Adiós al Casa Pozas, el merendero que nació como furancho

La jubilación de sus propietarios y la falta de relevo familiar obligan a echar el cierre al único merendero de Cabeiro

De derecha a izquierda, Elena Castro junto a Beatriz Lago, su cuñada, y Dori.
De derecha a izquierda, Elena Castro junto a Beatriz Lago, su cuñada, y Dori.

El merendero Casa Pozas, en Cabeiro, abrirá hoy sus puertas por última vez. Será el último servicio de un merendero que durante 17 años ha formado parte de la vida de vecinos y visitantes y que ahora echa el cierre por la jubilación de sus propietarios, Elena María Castro y Avelino Lago Lago, y, sobre todo, por la falta de relevo.

La despedida pone punto final a una historia que, en realidad, comenzó mucho antes de que Casa Pozas fuese un merendero. Primero fue un furancho, nacido de una necesidad tan sencilla como dar salida al vino que elaboraban, como pasa en muchas viviendas de Redondela. “Teníamos vino de sobra y pensamos en abrir el furancho para despacharlo”, recuerda Elena. Aquella idea inicial no tardó en crecer gracias a las peticiones de los clientes. “La gente nos pedía que siguiéramos abiertos más tiempo”, explica. Lo que empezó como un lugar para servir el vino de casa acabó dando paso a un establecimiento en el que el taperío y la comida fueron ganando protagonismo.

De esta forma pasaron 17 años de mesas llenas, fines de semana de trabajo intenso y clientes que, con el tiempo, pasaron a ser familia. La carta, caracterizada por ser cocina tradicional elaborada en casa, fue el gran reclamo para quienes se acercaba hasta el Casa Pozas: tortilla, zorza, empanada, calamares, jamón asado o croquetas.

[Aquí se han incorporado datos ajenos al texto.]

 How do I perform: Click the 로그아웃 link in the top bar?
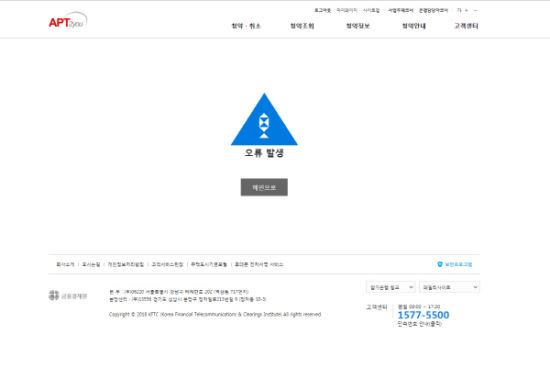tap(322, 11)
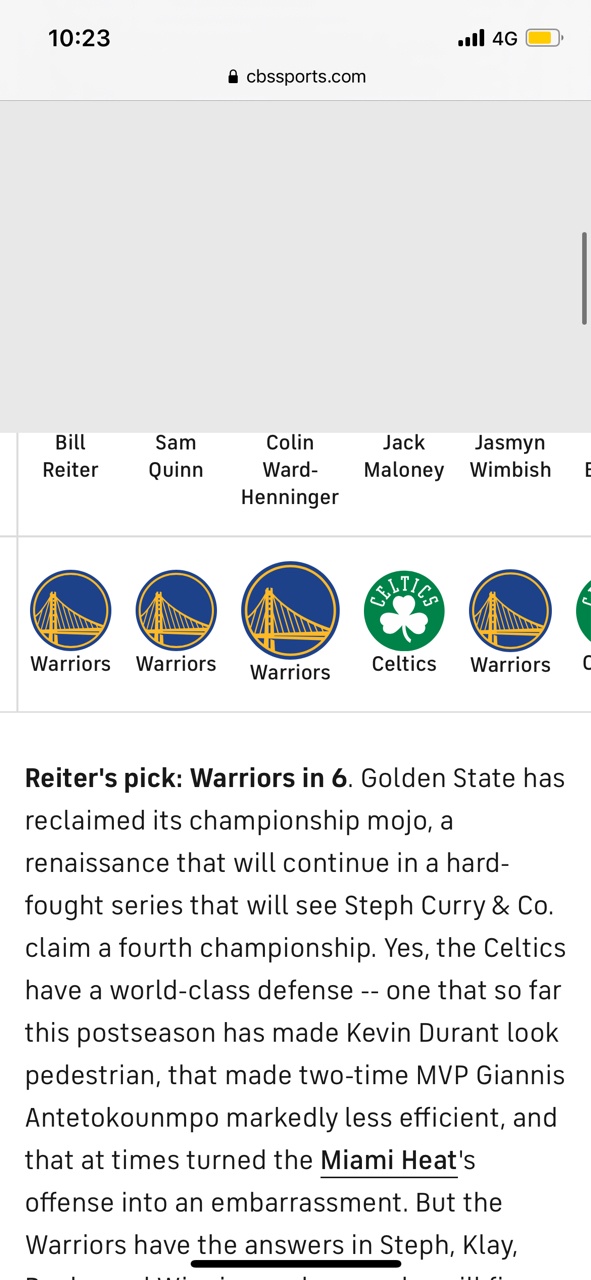
Task: Tap Jack Maloney's Celtics shamrock logo
Action: (404, 610)
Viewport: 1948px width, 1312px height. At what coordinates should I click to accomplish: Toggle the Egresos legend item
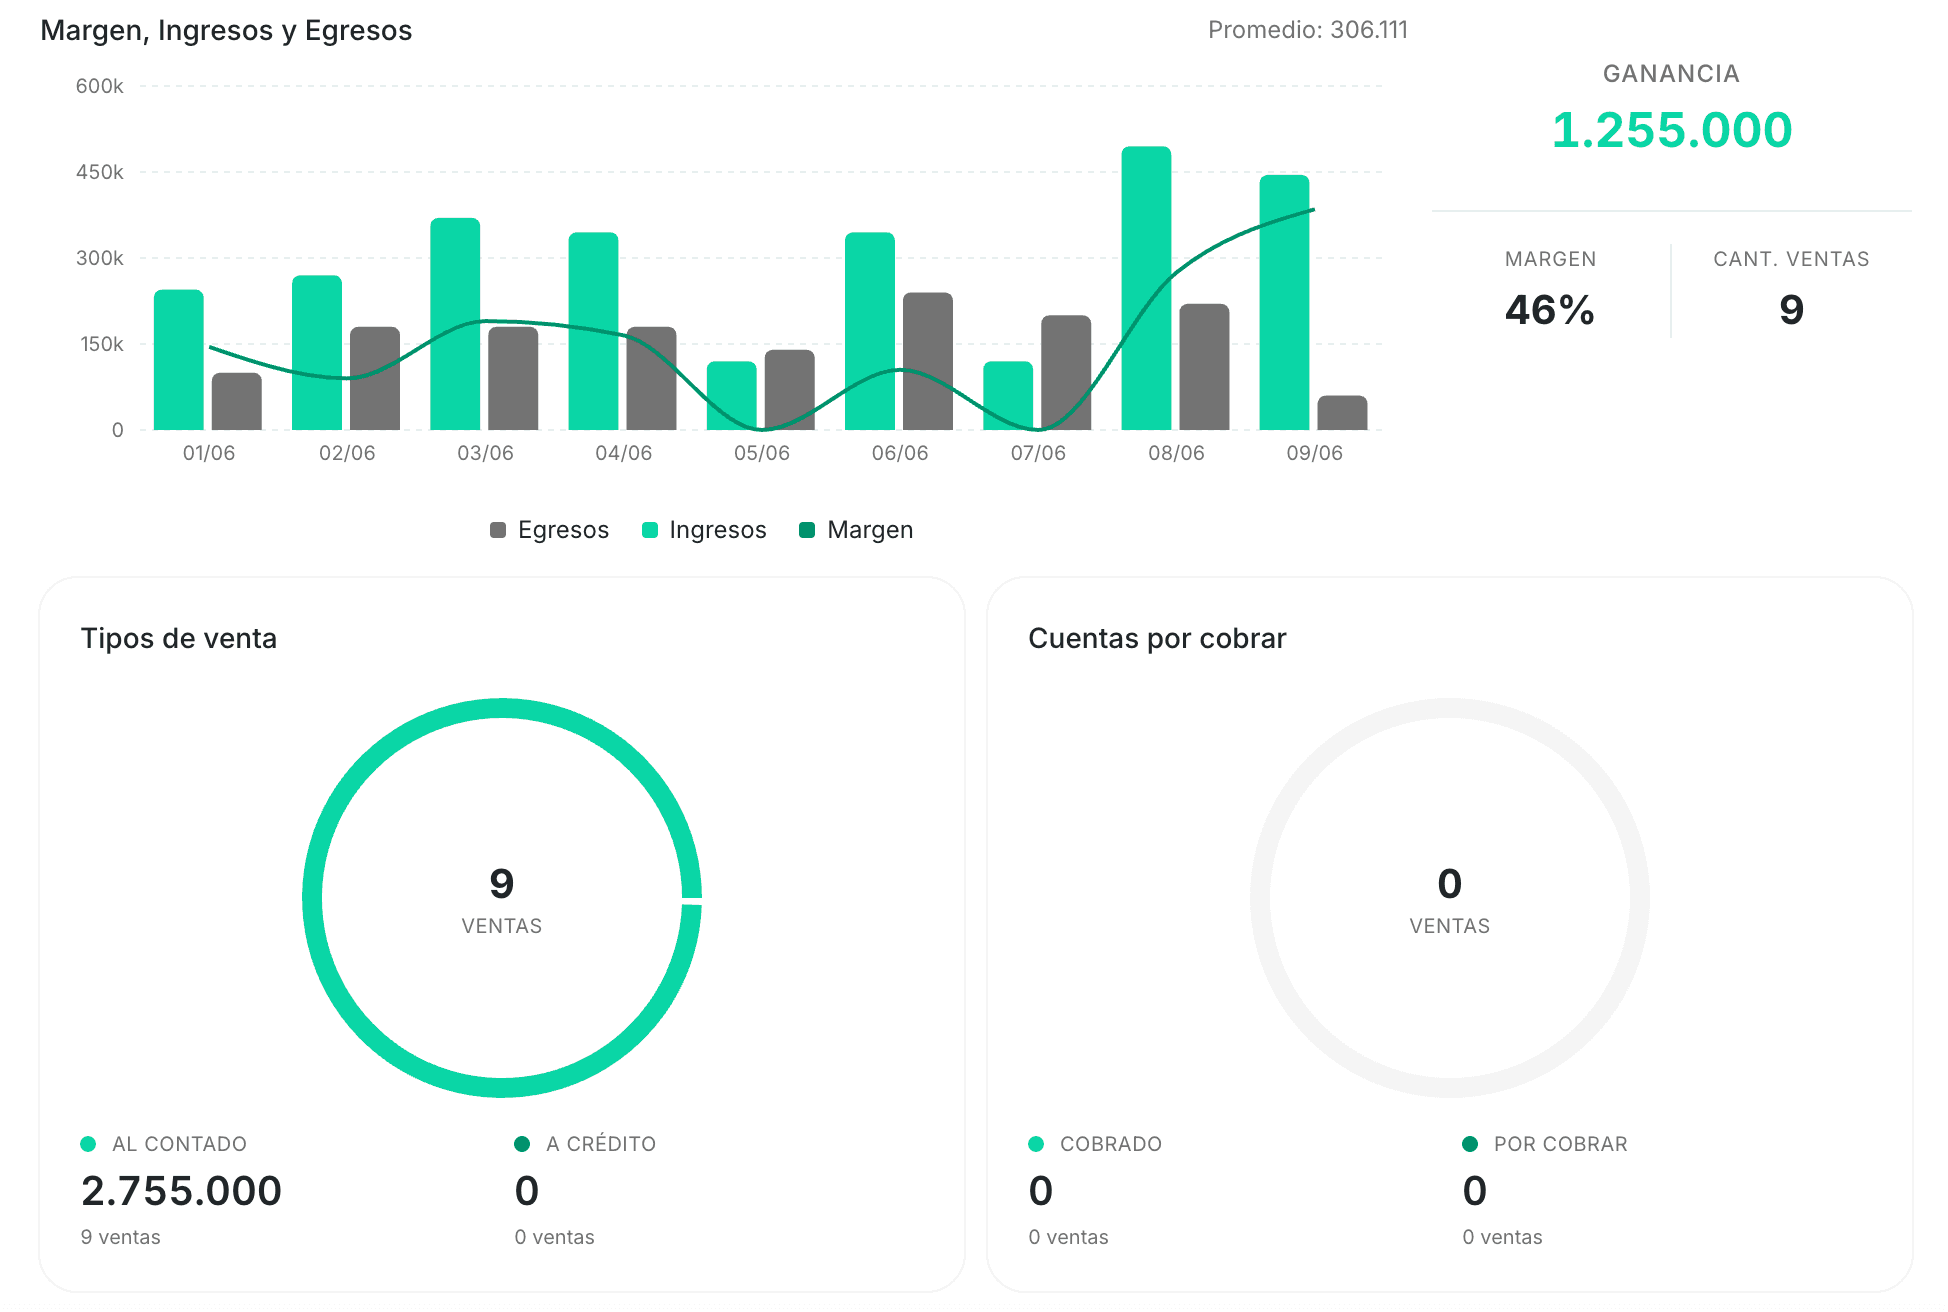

Entre todo ese repertorio, sin embargo, hay una elaboración que se ha convertido casi en la seña de identidad de Elena. “La empanada se vende muchísimo”, asegura. Tanto que sus empanadas terminaron viajando mucho más allá de Redondela. “Yo creo que hice empanadas para toda España ya”, bromea. Parte de sus clientes se encargaban de llevarlas consigo después de pasar por el local, haciendo que el nombre del merendero llegase a lugares mucho más lejanos que su entorno.

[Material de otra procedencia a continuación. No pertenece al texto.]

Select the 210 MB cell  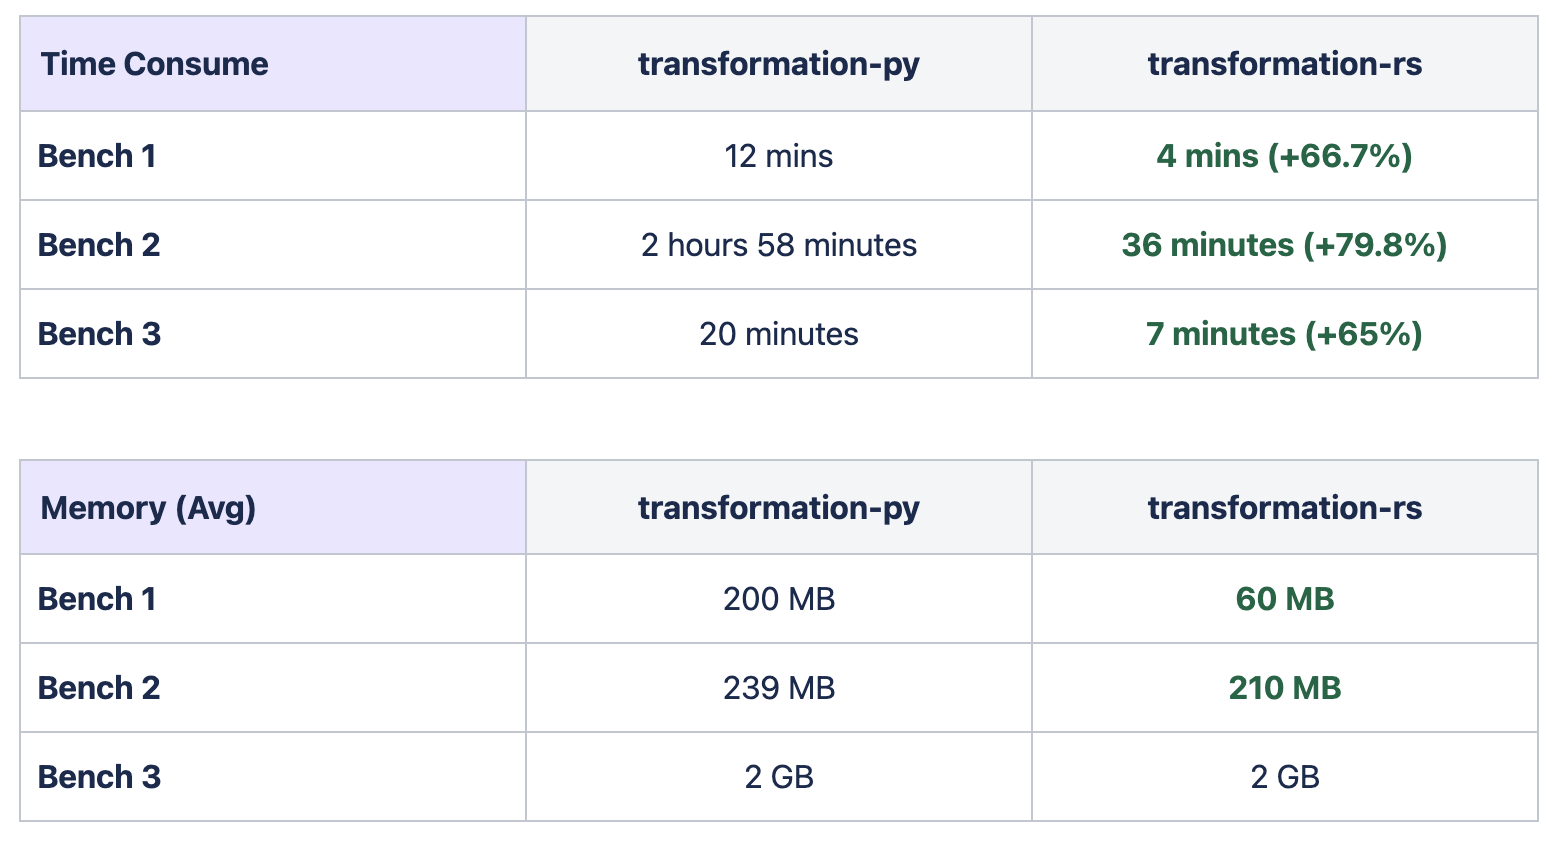pyautogui.click(x=1284, y=688)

Porque por Casa Pozas no pasaban únicamente vecinos de las proximidades. La clientela llega desde Vigo y distintos puntos de su área, desde Candeán, Cabral, Bembrive, Chapela o Redondela, pero también desde el otro lado de la Ría y desde otros puntos de Galicia. A Pobra do Caramiñal es uno de los lugares que Elena recuerda entre sus clientes, además de personas que acudían durante sus vacaciones. “La verdad es que por aquí pasaron personas de todos los lados de España”, resume.

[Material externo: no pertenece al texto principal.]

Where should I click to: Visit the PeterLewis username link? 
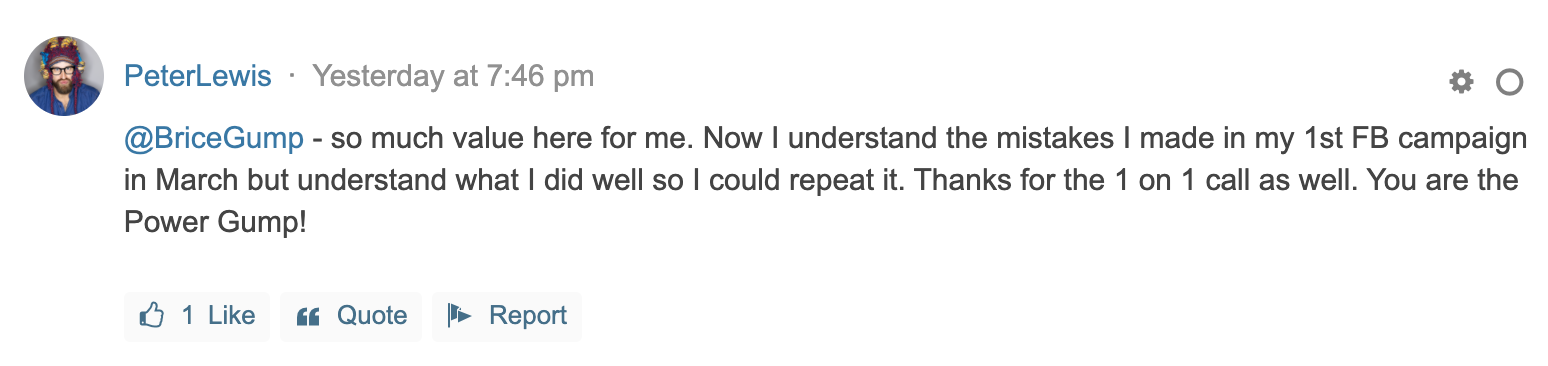click(198, 76)
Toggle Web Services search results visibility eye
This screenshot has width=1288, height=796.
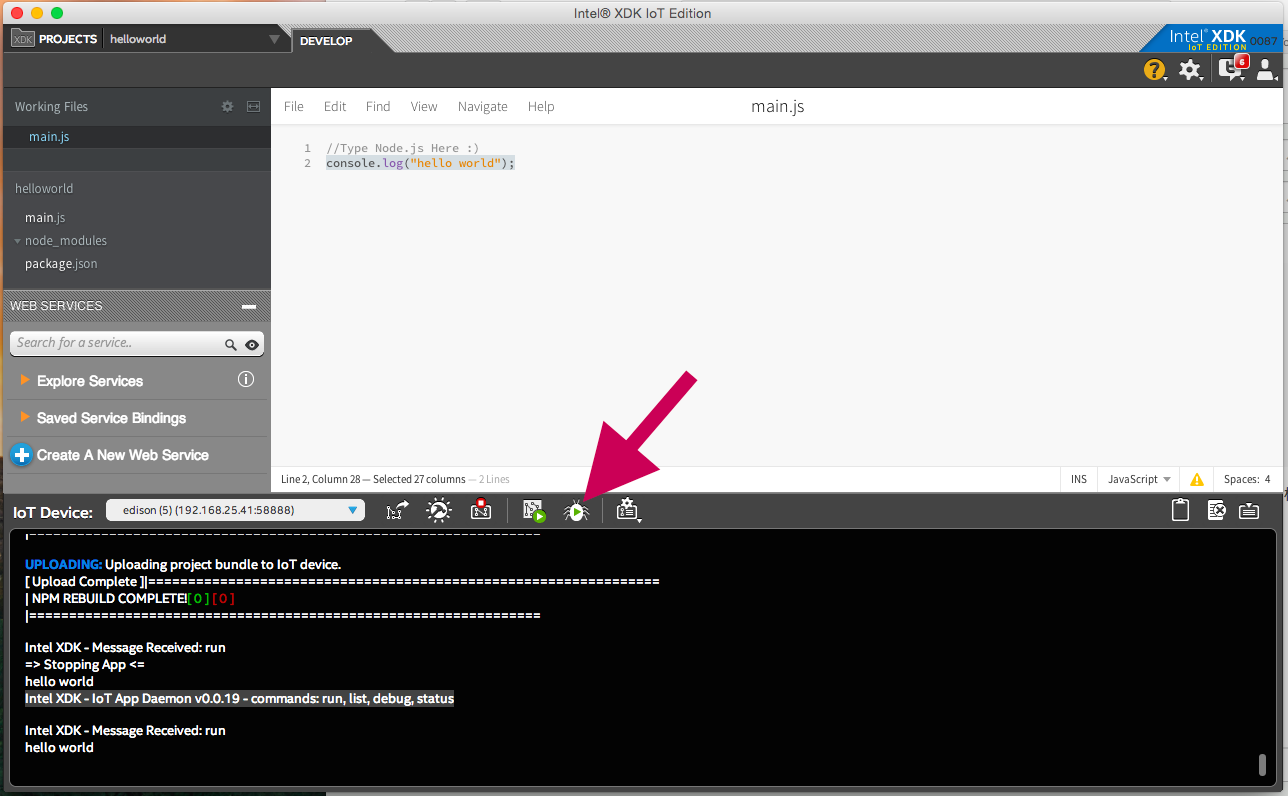tap(252, 343)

Además, el cierre tiene un componente especialmente emocional. Elena no esconde que, si dependiese únicamente de sus ganas, seguiría al frente del negocio. “Yo quiero seguir”, admite. Le gusta su trabajo y reconoce que continuaría si las circunstancias lo permitiesen.

El Casa Pozas abría de jueves a domingo, además de festivos y vísperas, pero los días de mayor afluencia exigían contar con ayuda tanto en cocina como en sala. “Es un trabajo muy sacrificado”, reconoce Elena. Sin una segunda generación dispuesta a continuar, la jubilación termina marcando el final en el calendario.

Elena se queda así con la pena de cerrar una etapa que estuvo muy ligada a su vida. Especialmente por esos clientes que acudían semana tras semana y que acabaron formando parte de la casa. “Hay gente que viene todas las semanas. Algunos incluso acudían los cuatro días que abrimos”, cuenta.

Por eso, aunque hoy sea el último día, el adiós de Casa Pozas no se vive como una despedida sencilla. Elena sigue recibiendo peticiones para que continúe preparando sus empanadas y reconoce que le gustaría encontrar alguna fórmula que permitiese prolongar, de algún modo, la actividad. Porque cerrar un negocio puede ser cuestión de bajar una persiana, pero despedirse de 17 años de historias compartidas es bastante más difícil.